Primeiro que tudo, a Liberety Media teve de fazer largos empréstimos aos bancos para poder pagar à CVC Capital Partners e a Bernie para que o negócio pudesse ser feito. Aliás, parece que a Liberty Media adquiriu a Delta Topco (o tal fundo que pertencia ao Bernie) por 3,3 mil milhões de dólares, e usou empréstimos bancários para efetuar a aquisição.

A segunda razão é que a Formula 1 é cara. Cara para os espectadores, que gastam mais de cem euros para ver um Grande Prémio - imaginem alguém a querer seguir a temporada inteira! - cara para os que seguem a Formula 1 como jornalistas - certo dia, o Joe Saward contou no seu blog que deveria gastar cerca de vinte mil euros por ano para andar a cobrir toda a temporada - e ao ver as contas das equipas, poderemos ver que o limiar de sobrevivência de uma equipa são cem milhões de euros por ano. Embora haja equipas que usam bem o dinheiro, como a Force India, que tem um orçamento de 150 milhões para ser quarta no campeonato de Construtores... 

Aliás, eu falo frequentemente nestas bandas sobre quanto é que as equipas ganham. Quando falo que, por exemplo, a Ferrari ganha cerca de cem milhões de euros ainda antes de fazer o seu primeiro parafuso do carro da temporada seguinte, só por ser... a Ferrari, muitos parecem que não acreditam nisso, por causa da opacidade destas contas. As pessoas não sabem que Ferrari, McLaren e Williams, por serem as equipas mais antigas do pelotão - a quarta classificada é a Sauber, que está na Formula 1 desde 1993 - recebem um extra para além do que recebem devido à sua classificação geral, e do qual apenas dez equipas é que recebem desse bolo. É por isso que as equipas mais pequenas, que entraram em 2010, não sobreviveram por muito tempo: sem entrarem no "top ten", excepto a Manor-Marussia, definharam e abandonaram devido às despesas incomportáveis.

E atenção: os "insiders" dizem que, por exemplo, o esquema que coloco aqui não mostra todas as finanças da Formula 1. Sabe-se lá a quantidade de clausulas escondidas, por exemplo...

Contudo, todo este dinheiro, todos estes métodos de obter receitas... isso tem consequências. Uma grande fonte de receitas são pagas pelos circuitos, que tem contratos cada vez mais caros e que aumentam de ano para ano. É por causa desses custos que sobem a cada temporada que passa que Silverstone decidiu "roer a corda" este ano, com duas temporadas de aviso, afirmando que em 2019, seria o último ano a receber o Grande Prémio, porque pura e simplesmente, receber a Formula 1 dá-lhes prejuízo. E claro, a Alemanha também abdicou de receber a Formula 1, e a Malásia decidiu que 2017 seria o último ano a receber a Formula 1.

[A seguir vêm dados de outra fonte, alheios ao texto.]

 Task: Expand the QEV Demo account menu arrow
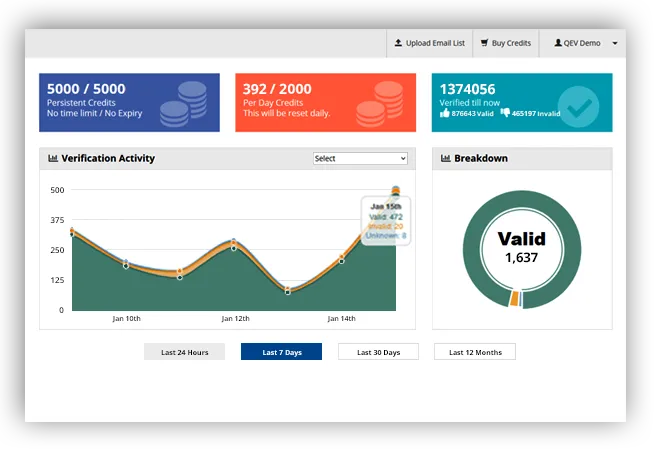615,43
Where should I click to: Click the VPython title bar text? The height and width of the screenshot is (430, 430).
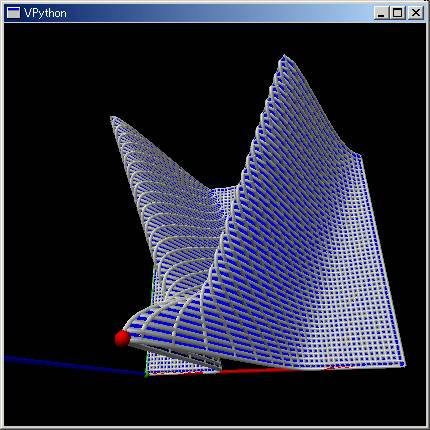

Para piorar as coisas, a Liberty Media anda com dificuldades em arranjar novas receitas. Não tem um grande patrocinador, e também não tem conseguido arranjar novos "major sponsors", e isso é preocupante. Tão preocupante que o pessoal dentro da Formula 1 começa a falar sobre isso.

"O cerne do problema é outra coisa", disse Niki Lauda, diretor não-executivo da Mercedes. "Em face do crescimento dos custos em cerca de 70 milhões de euros de um ano para o outro, as receitas diminuíram. Mas onde queremos ir a partir daqui? Deveria haver ideias para gerar mais dinheiro, mas não as vejo", continuou.

"Se perdemos dinheiro, não ficaremos felizes, mas nosso modelo de receita na Formula 1 é baseado em um que o FOM está nos dando com base em seu próprio EBITDA [resultado bruto antes de impostos]. Então, se o seu EBITDA está abaixo, o que vamos conseguir é baixo. É assim que funciona", comentou Eric Boullier, o diretor desportivo da McLaren.

E sobre isso, Ross Brawn sabe que tem de mexer com pinças, porque a partir de 2018 terá de negociar um novo Pacto da Concórdia, que estará em vigor em 2021.

"Precisamos convencer as equipes de não jogar a água do banho fora com o bebé lá dentro", afirmou Brawn em Interlagos, quando referiu sobre sobre o desconforto causado na queda do prize-money.

"Há uma discussão maior sobre todo o lado comercial que precisa ser feito. Nós [recentemente] tivemos nossa primeira discussão sobre um sistema de controle de custos justo e sustentável para o futuro, de modo que também é parte disso. Precisamos garantir que todos nós crescemos sobre isso, e nós temos uma discussão comercial.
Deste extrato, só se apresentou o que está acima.